**Excerpted records**
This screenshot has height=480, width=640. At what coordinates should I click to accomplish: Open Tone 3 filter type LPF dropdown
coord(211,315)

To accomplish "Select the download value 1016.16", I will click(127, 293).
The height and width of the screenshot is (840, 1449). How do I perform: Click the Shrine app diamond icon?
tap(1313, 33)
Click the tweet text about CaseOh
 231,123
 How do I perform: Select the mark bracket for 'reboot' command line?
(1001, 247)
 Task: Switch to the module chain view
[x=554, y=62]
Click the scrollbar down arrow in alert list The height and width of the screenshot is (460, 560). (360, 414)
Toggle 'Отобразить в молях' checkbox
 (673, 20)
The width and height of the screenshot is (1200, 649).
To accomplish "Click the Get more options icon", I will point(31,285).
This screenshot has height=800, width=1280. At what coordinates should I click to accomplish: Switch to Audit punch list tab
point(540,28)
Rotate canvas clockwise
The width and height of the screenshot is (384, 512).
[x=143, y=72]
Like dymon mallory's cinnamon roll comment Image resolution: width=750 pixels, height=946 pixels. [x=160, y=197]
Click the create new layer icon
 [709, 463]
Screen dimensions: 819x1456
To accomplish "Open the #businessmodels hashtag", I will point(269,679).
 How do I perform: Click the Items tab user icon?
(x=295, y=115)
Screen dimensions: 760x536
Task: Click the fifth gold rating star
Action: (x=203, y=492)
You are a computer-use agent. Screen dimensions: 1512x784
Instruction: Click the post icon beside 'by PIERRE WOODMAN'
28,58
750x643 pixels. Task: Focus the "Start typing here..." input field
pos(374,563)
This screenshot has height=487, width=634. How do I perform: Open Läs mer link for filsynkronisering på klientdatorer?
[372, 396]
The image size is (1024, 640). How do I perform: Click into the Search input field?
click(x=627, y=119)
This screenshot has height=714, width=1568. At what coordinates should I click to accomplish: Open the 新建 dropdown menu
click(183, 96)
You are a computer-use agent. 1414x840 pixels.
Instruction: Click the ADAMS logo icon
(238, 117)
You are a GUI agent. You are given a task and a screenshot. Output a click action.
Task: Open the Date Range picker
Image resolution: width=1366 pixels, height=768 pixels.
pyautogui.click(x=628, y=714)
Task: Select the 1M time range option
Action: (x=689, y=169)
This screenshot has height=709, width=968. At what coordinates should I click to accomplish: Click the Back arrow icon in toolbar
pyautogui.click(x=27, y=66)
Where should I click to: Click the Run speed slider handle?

**Required work**
Using the material above, please reproduce each line exactly.

**Answer to this exercise**
This screenshot has height=480, width=640. At what coordinates should I click to accomplish: Open Tone 3 filter type LPF dropdown
coord(211,315)

To accomplish "Select the download value 1016.16", I will click(127, 293).
The height and width of the screenshot is (840, 1449). How do I perform: Click the Shrine app diamond icon?
tap(1313, 33)
Click the tweet text about CaseOh
 231,123
 How do I perform: Select the mark bracket for 'reboot' command line?
(1001, 247)
 Task: Switch to the module chain view
[x=554, y=62]
Click the scrollbar down arrow in alert list The height and width of the screenshot is (460, 560). (360, 414)
Toggle 'Отобразить в молях' checkbox
 (673, 20)
The width and height of the screenshot is (1200, 649).
To accomplish "Click the Get more options icon", I will point(31,285).
This screenshot has height=800, width=1280. At what coordinates should I click to accomplish: Switch to Audit punch list tab
point(540,28)
Rotate canvas clockwise
The width and height of the screenshot is (384, 512).
[x=143, y=72]
Like dymon mallory's cinnamon roll comment Image resolution: width=750 pixels, height=946 pixels. [x=160, y=197]
Click the create new layer icon
 [709, 463]
Screen dimensions: 819x1456
To accomplish "Open the #businessmodels hashtag", I will point(269,679).
 How do I perform: Click the Items tab user icon?
(x=295, y=115)
Screen dimensions: 760x536
Task: Click the fifth gold rating star
Action: (x=203, y=492)
You are a computer-use agent. Screen dimensions: 1512x784
Instruction: Click the post icon beside 'by PIERRE WOODMAN'
28,58
750x643 pixels. Task: Focus the "Start typing here..." input field
pos(374,563)
This screenshot has height=487, width=634. How do I perform: Open Läs mer link for filsynkronisering på klientdatorer?
[372, 396]
The image size is (1024, 640). How do I perform: Click into the Search input field?
click(x=627, y=119)
This screenshot has height=714, width=1568. At what coordinates should I click to accomplish: Open the 新建 dropdown menu
click(183, 96)
You are a computer-use agent. 1414x840 pixels.
Instruction: Click the ADAMS logo icon
(238, 117)
You are a GUI agent. You are given a task and a screenshot. Output a click action.
Task: Open the Date Range picker
Image resolution: width=1366 pixels, height=768 pixels.
pyautogui.click(x=628, y=714)
Task: Select the 1M time range option
Action: (x=689, y=169)
This screenshot has height=709, width=968. At what coordinates should I click to accomplish: Click the Back arrow icon in toolbar
pyautogui.click(x=27, y=66)
Where should I click to: Click the Run speed slider handle?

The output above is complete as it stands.